Assigned task: In your reply, repeat every entry exactly and skip over each picture.

(Records drawn from a dataset)
-------

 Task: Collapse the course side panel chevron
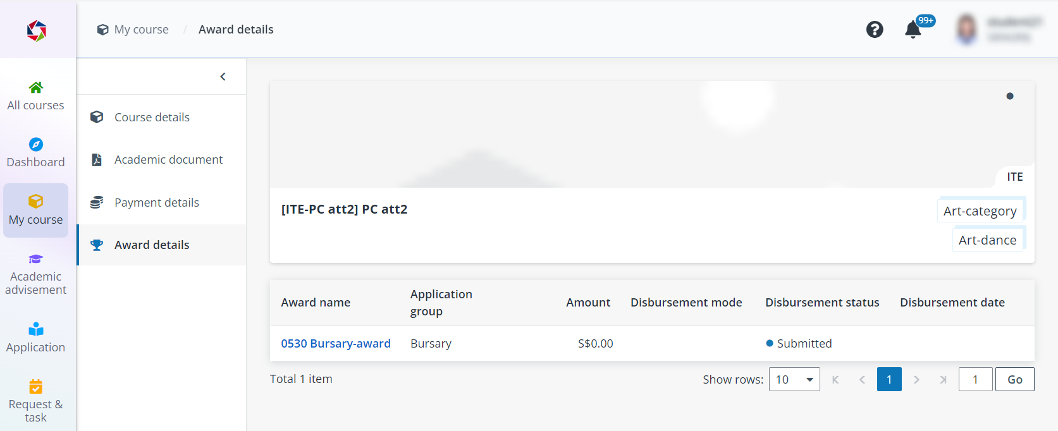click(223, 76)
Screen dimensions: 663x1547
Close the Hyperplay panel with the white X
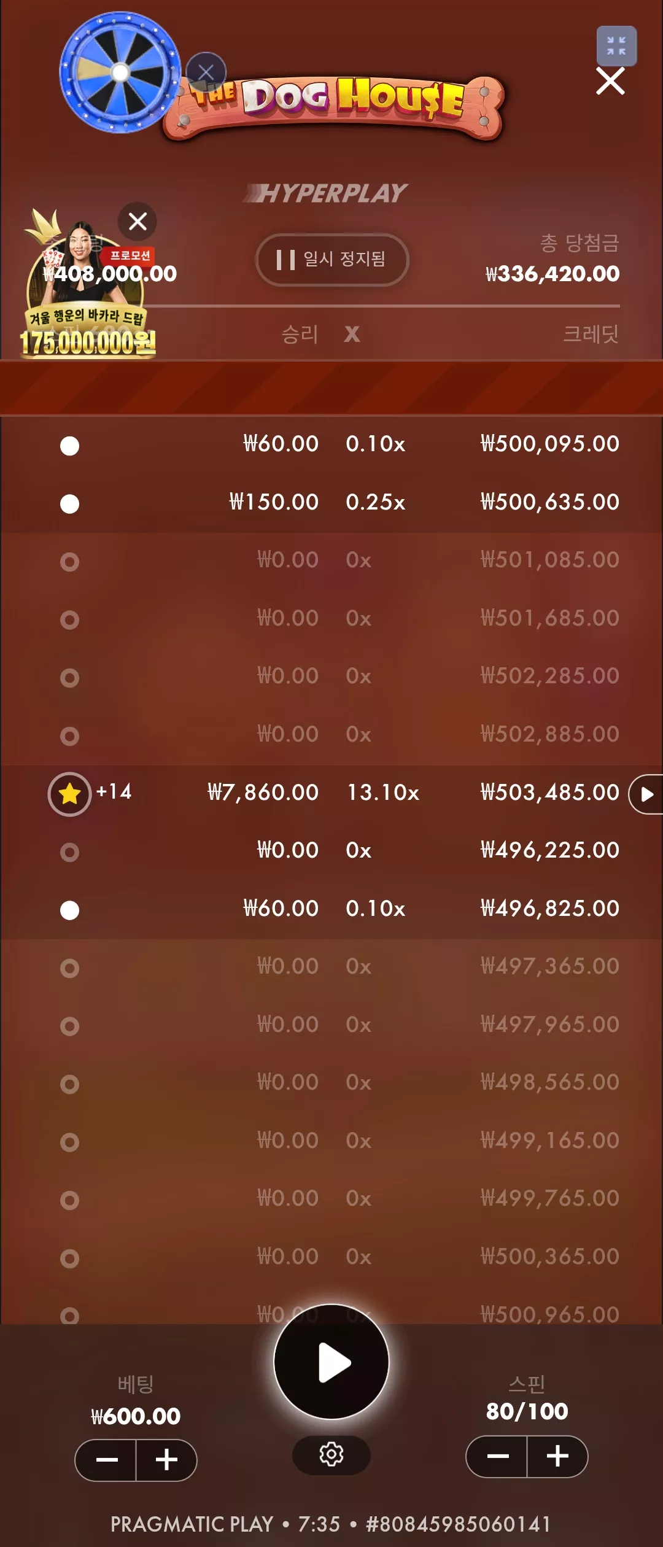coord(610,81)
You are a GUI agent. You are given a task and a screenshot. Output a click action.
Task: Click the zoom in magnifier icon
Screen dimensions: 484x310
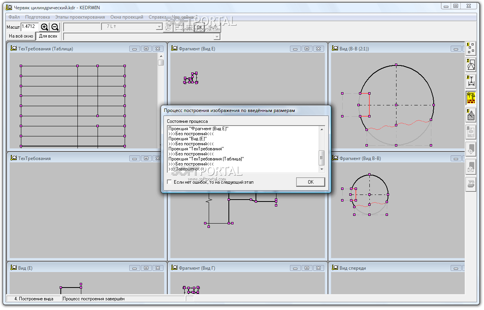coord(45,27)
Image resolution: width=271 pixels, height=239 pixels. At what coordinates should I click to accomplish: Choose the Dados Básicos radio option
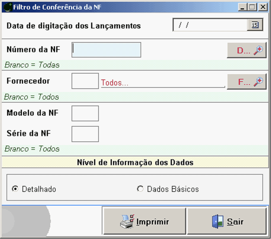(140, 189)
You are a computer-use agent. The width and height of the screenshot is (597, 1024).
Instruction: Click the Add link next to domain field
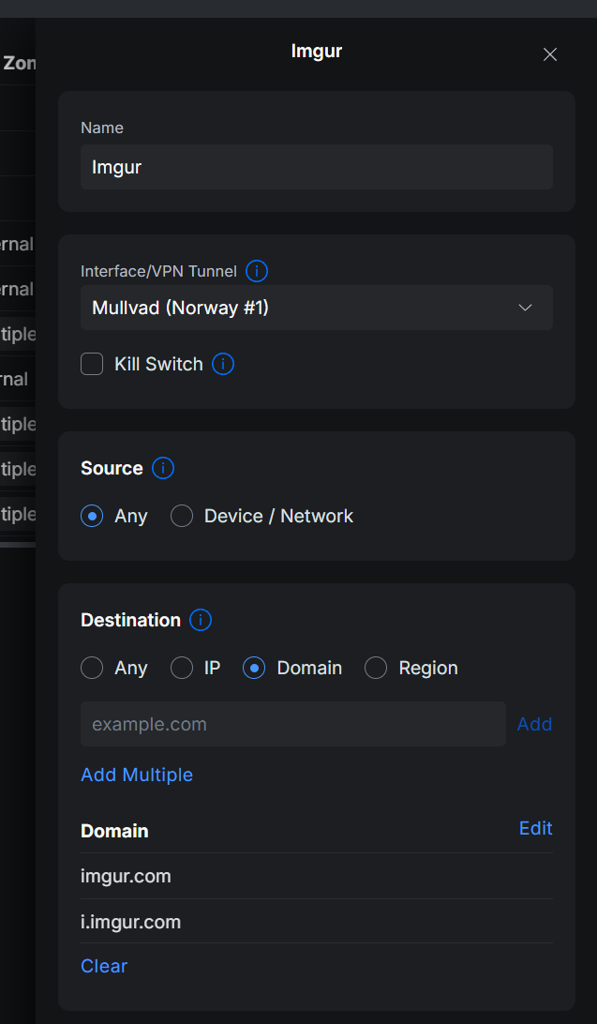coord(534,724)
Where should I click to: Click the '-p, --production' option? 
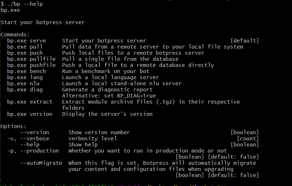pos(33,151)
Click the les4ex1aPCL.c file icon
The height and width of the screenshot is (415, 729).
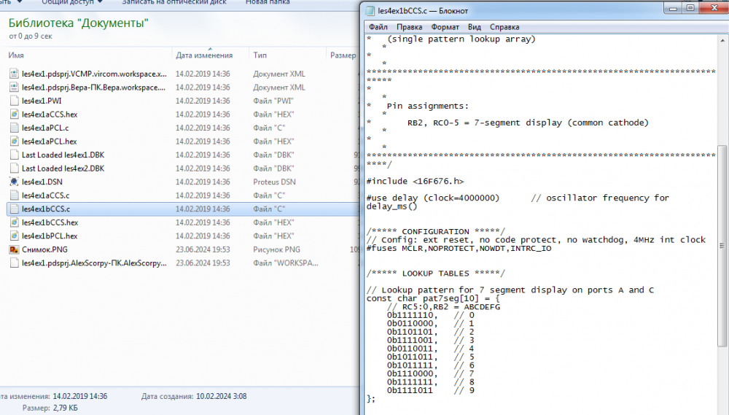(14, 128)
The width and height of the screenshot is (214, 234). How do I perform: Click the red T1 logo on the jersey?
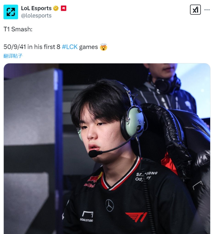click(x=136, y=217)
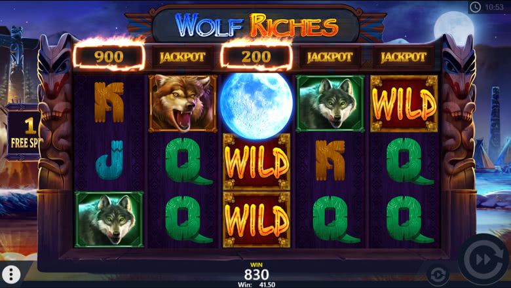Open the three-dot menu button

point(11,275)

-------

Written answer:
 Task: Collapse the course side panel chevron
click(223, 76)
Screen dimensions: 663x1547
Close the Hyperplay panel with the white X
coord(610,81)
You are a GUI agent. You are given a task and a screenshot. Output a click action.
Task: Click the zoom in magnifier icon
Screen dimensions: 484x310
coord(45,27)
Image resolution: width=271 pixels, height=239 pixels. At what coordinates should I click to accomplish: Choose the Dados Básicos radio option
(140, 189)
You are a computer-use agent. The width and height of the screenshot is (597, 1024).
Instruction: Click the Add link next to domain field
coord(534,724)
Where should I click to: Click the '-p, --production' option? 
pos(33,151)
Click the les4ex1aPCL.c file icon
The height and width of the screenshot is (415, 729).
(14, 128)
The width and height of the screenshot is (214, 234). How do I perform: Click the red T1 logo on the jersey?
click(x=136, y=217)
Open the three-dot menu button

point(11,275)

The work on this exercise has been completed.